He promised to come back before dark, and to be sure that if he did get lost he could follow up his own tracks, or failing to do this, the others could track him, he stepped heavily and left a plain trail behind him, which any Indian boy able to walk could follow. The others remained near the fire, for they had no curiosity to examine the woods as the French naturalist had.

The trapper told the others that this was a good time to clean their firearms, and the whole three set about it.

The rifles and revolvers were cleaned and oiled well, and new loads put in, in the place of those that had been drawn.

Whenever Ralph, or for that matter either of the others, thought of the coolness of the naturalist, the evening before, in making use of his umbrella even when death seemed to stare him in the face, they could not help laughing.

They all admired the pluck of the Frenchman, and concluded that the umbrella, which they had always looked upon with disdain, was not such a bad thing to carry after all.

Little did the three men think that before the sun had set again, they would witness the little naturalist display a degree of nerve and cunning that would have shamed them all.

Little did they think, that the humble umbrella was to be put to a use which for adaptability and a ludicrous sight had never been equaled before.

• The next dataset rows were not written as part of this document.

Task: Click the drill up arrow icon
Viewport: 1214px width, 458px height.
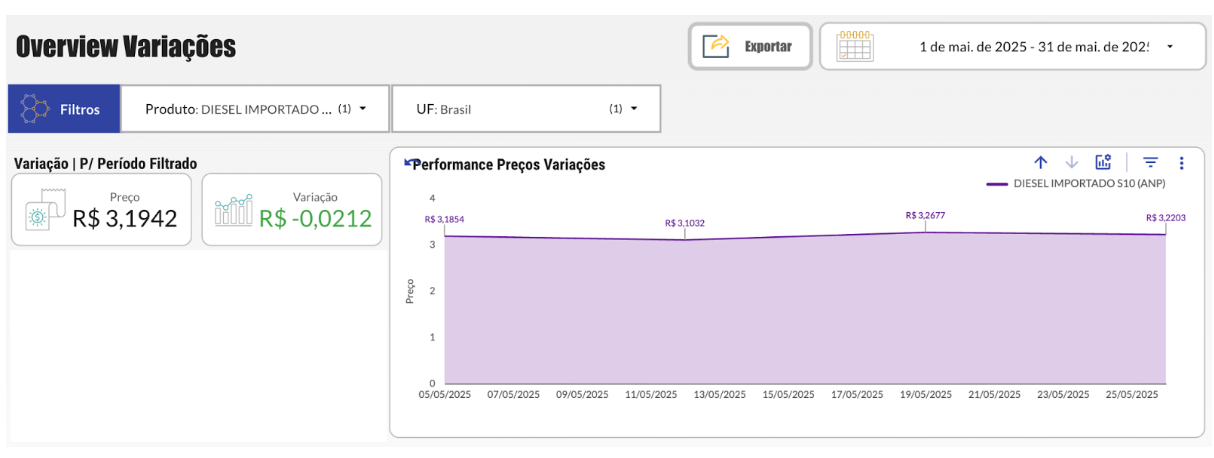Action: [x=1040, y=162]
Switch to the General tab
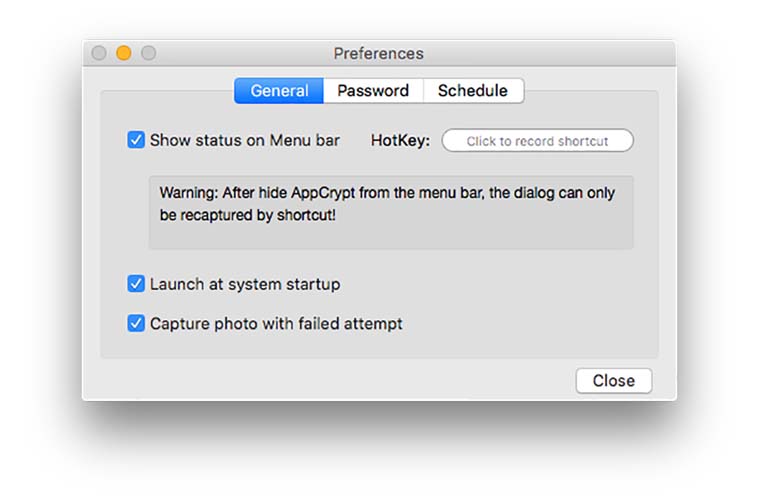Viewport: 760px width, 500px height. [x=279, y=91]
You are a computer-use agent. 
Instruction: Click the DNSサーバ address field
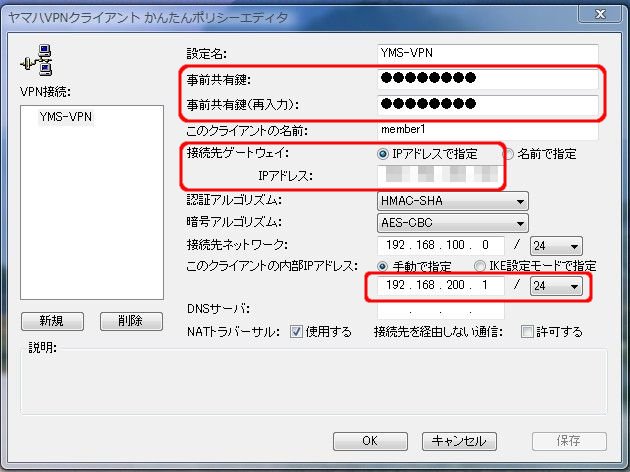tap(440, 310)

All unconscious of what they were to see, and of the amount of fun in store for them, the three men whiled away the morning as well as they possibly could.

The young hunter explained more fully to his comrades, how he had come to be captured by the Comanches.

The two others applauded him when he told how he had saved the Donna Iola from the panther, and afterward from the Indians.

“Jest like a romance, fur all the world. But ye say that the Donna Iola war from the South. I knew a little gal down thar named Iola Montgomery. Her daddy’s an American, an’ her mother’s dead. That’s a singular name, an’ I don’t doubt but what your Donna an’ mine are the same. If they are, then ye may be sure thet Don Carlos, az the American is called by the Mexicans, will follow up the trail with his peons and vaqueroes.